O Cerrado Mineiro é a primeira origem de café do Brasil a receber a Indicação Geográfica do INPI — um reconhecimento oficial de que o terroir da região produz cafés com características únicas e identificáveis. Hoje, a região responde por uma parcela significativa da produção de café especial brasileiro exportado para os mercados mais exigentes do mundo. Este artigo explica por quê.
O que é terroir e por que ele importa para o café
O conceito de terroir vem do mundo do vinho, mas se aplica com igual precisão ao café.
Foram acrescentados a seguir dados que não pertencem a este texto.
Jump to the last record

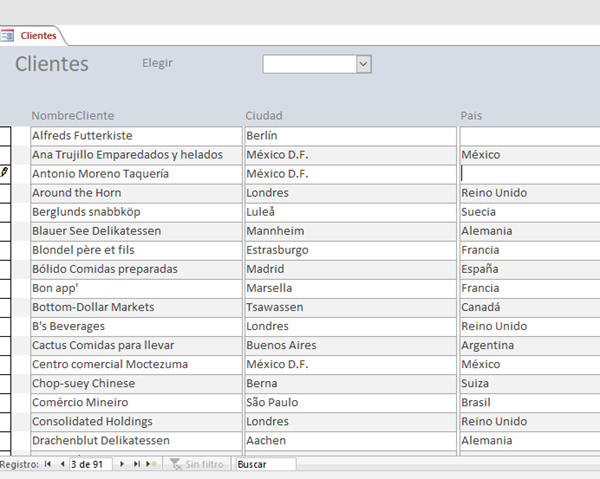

É o conjunto de fatores ambientais — altitude, temperatura, chuva, solo, topografia — que molda as características de um produto agrícola de uma região específica. Dois grãos da mesma variedade plantados em locais diferentes terão sabores completamente distintos.
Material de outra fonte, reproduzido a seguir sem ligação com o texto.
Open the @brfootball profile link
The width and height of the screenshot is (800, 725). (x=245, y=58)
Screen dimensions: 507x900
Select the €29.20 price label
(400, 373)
No café, o terroir influencia diretamente a composição química do grão: a concentração de açúcares, ácidos e compostos aromáticos que se transformam em sabor durante a torra. É por isso que um Catiguá MG2 do Cerrado Mineiro tem um perfil sensorial diferente do mesmo cultivar plantado em outra região.
Por que o Cerrado Mineiro produz cafés especiais
A altitude desacelera o amadurecimento dos grãos. Mais tempo no pé significa mais açúcares acumulados e maior complexidade de sabor. A Fazenda Chapadão fica a 1.215 metros.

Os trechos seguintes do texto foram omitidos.